Scientific Understanding of Consciousness
Science 12 August 2011: Vol. 333 no. 6044 pp. 888-891
Nicotinic Acetylcholine Receptor β2 Subunits in the Medial Prefrontal Cortex Control Attention
Karine Guillem1, Bernard Bloem1, Rogier B. Poorthuis1, Maarten Loos2, August B. Smit2, Uwe Maskos3,4, Sabine Spijker2, Huibert D. Mansvelder1
1Department of Integrative Neurophysiology, Center for Neurogenomics and Cognitive Research (CNCR), Neuroscience Campus Amsterdam, VU University, 1081 HV Amsterdam, Netherlands.
2Department of Molecular and Cellular Neurobiology, CNCR, Neuroscience Campus Amsterdam, VU University, 1081 HV Amsterdam, Netherlands.
3Unité Neurobiologie Intégrative des Systèmes Cholinergiques, Département de Neuroscience, Institut Pasteur, F-75724 Paris cedex 15, France.
4CNRS, URA2182, F-75724 Paris cedex 15, France.
More than one-third of all people are estimated to experience mild to severe cognitive impairment as they age. Acetylcholine (ACh) levels in the brain diminish with aging, and nicotinic ACh receptor (nAChR) stimulation is known to enhance cognitive performance. The prefrontal cortex (PFC) is involved in a range of cognitive functions and is thought to mediate attentional focus. We found that mice carrying nAChR β2-subunit deletions have impaired attention performance. Efficient lentiviral vector–mediated reexpression of functional β2-subunit–containing nAChRs in PFC neurons of the prelimbic area (PrL) completely restored the attentional deficit but did not affect impulsive and motivational behavior. Our findings show that β2-subunit expression in the PrL PFC is sufficient for endogenous nAChR-mediated cholinergic regulation of attentional performance.

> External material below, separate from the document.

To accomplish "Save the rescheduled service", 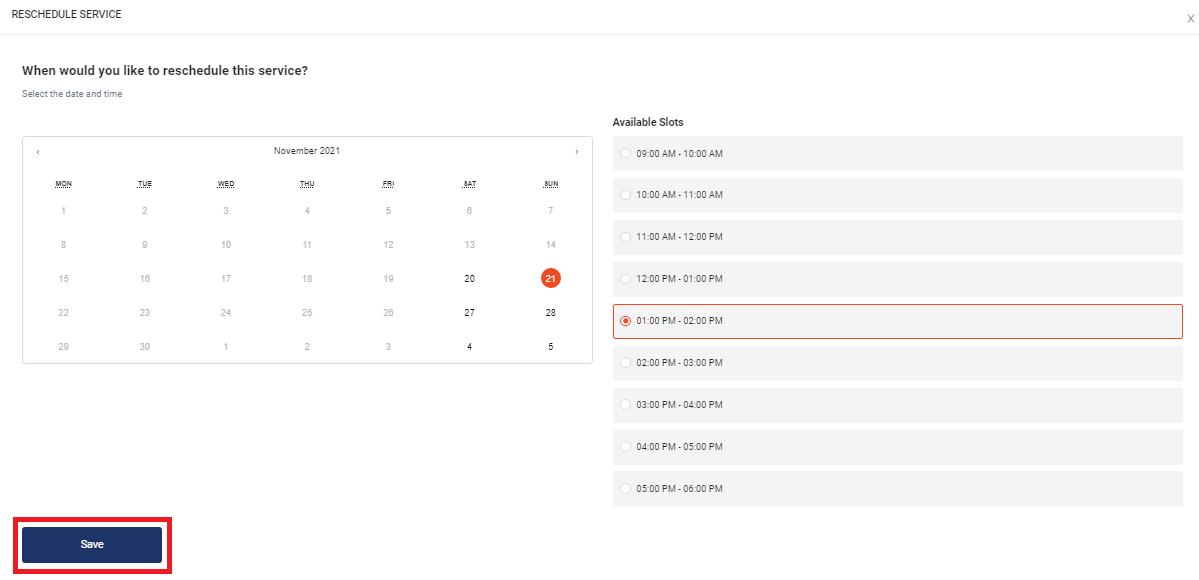I will [x=92, y=544].
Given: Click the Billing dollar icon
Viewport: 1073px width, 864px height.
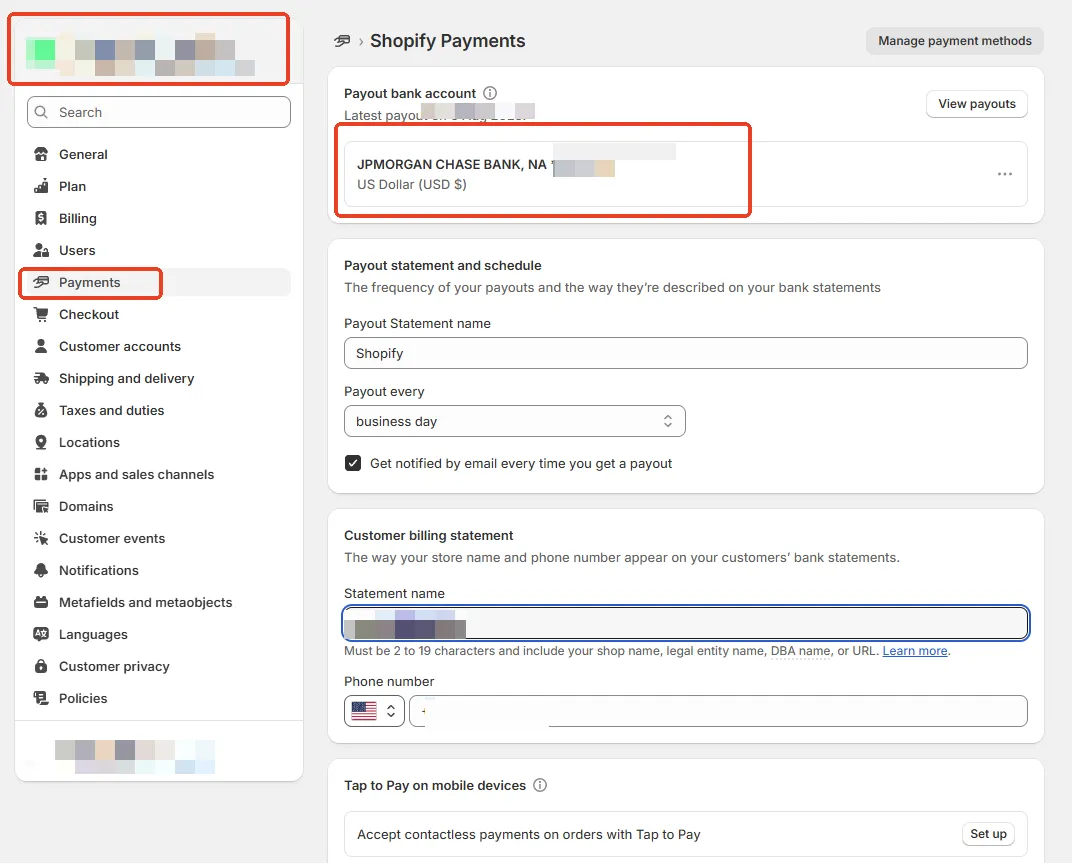Looking at the screenshot, I should [x=41, y=219].
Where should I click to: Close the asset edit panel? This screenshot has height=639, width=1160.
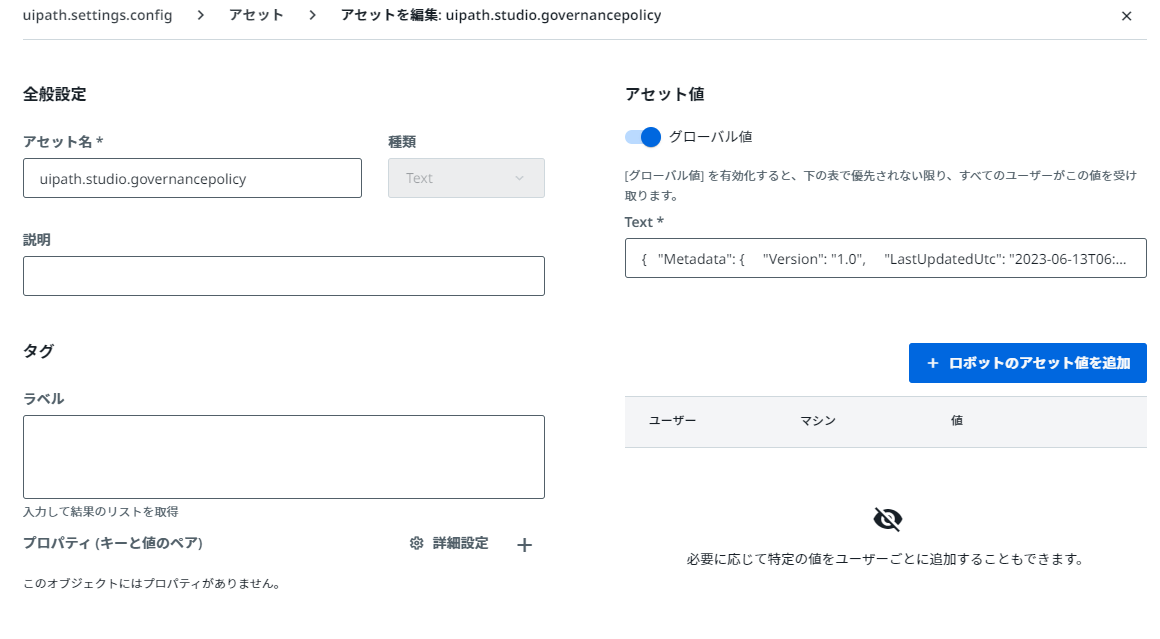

Cortical acetylcholine (ACh) release from the basal forebrain is essential for proper sensory processing and cognition and tunes neuronal and synaptic activity in the underlying cortical networks. Loss of cholinergic function during aging and Alzheimer’s disease results in cognitive decline, notably a loss of memory and the ability to sustain attention. Interfering with the cholinergic system strongly affects cognition. Rapid changes in prefrontal cortical ACh levels at the scale of seconds are correlated with attending and detecting cues. Various types of nicotinic ACh receptor (nAChR) subunits are expressed in the prefrontal cortex (PFC), and in particular nAChRs containing β2 subunits are thought to enhance attention. However, the causal relation between nAChR β2 subunits (henceforth β2*-nAChRs) expressed in the medial PFC (mPFC) and attention performance has not yet been demonstrated.
Our findings show that expression of β2*-nAChRs is necessary for optimal attentional performance in mice and that restoring expression of β2*-nAChRs in the mPFC PrL area is sufficient for optimal performance. Nicotinic AChRs containing β2 subunits are located on cell bodies of neurons as well as on thalamocortical afferents in the PrL PFC, which have been suggested to be involved in attention and processing of sensory stimuli. The present study reveals that restoration of β2*-nAChR receptors, specifically in the PrL area of the mPFC, is sufficient to restore the attentional deficit of β2−/− mice to WT levels. Attentional control therefore appears to be mediated by endogenous ACh acting on β2*-nAChR receptors expressed by neurons located within the PrL mPFC, although a role for β2*-nAChRs on thalamic projections cannot be entirely excluded on the basis of the present results. Nevertheless, the nAChR system in the PrL mPFC is a principal factor in attentional control. Consistent with this, rapid changes of ACh levels in mPFC are correlated with cue attending and detection, an effect mainly due to mPFC β2*-nAChRs stimulation. Our findings have implications relevant for understanding the neurobiology of attention and suggest agonists or positive allosteric modulators at these mPFC β2*-nAChRs within the PrL PFC as potential targets for the development of more effective treatments for cognitive impairments.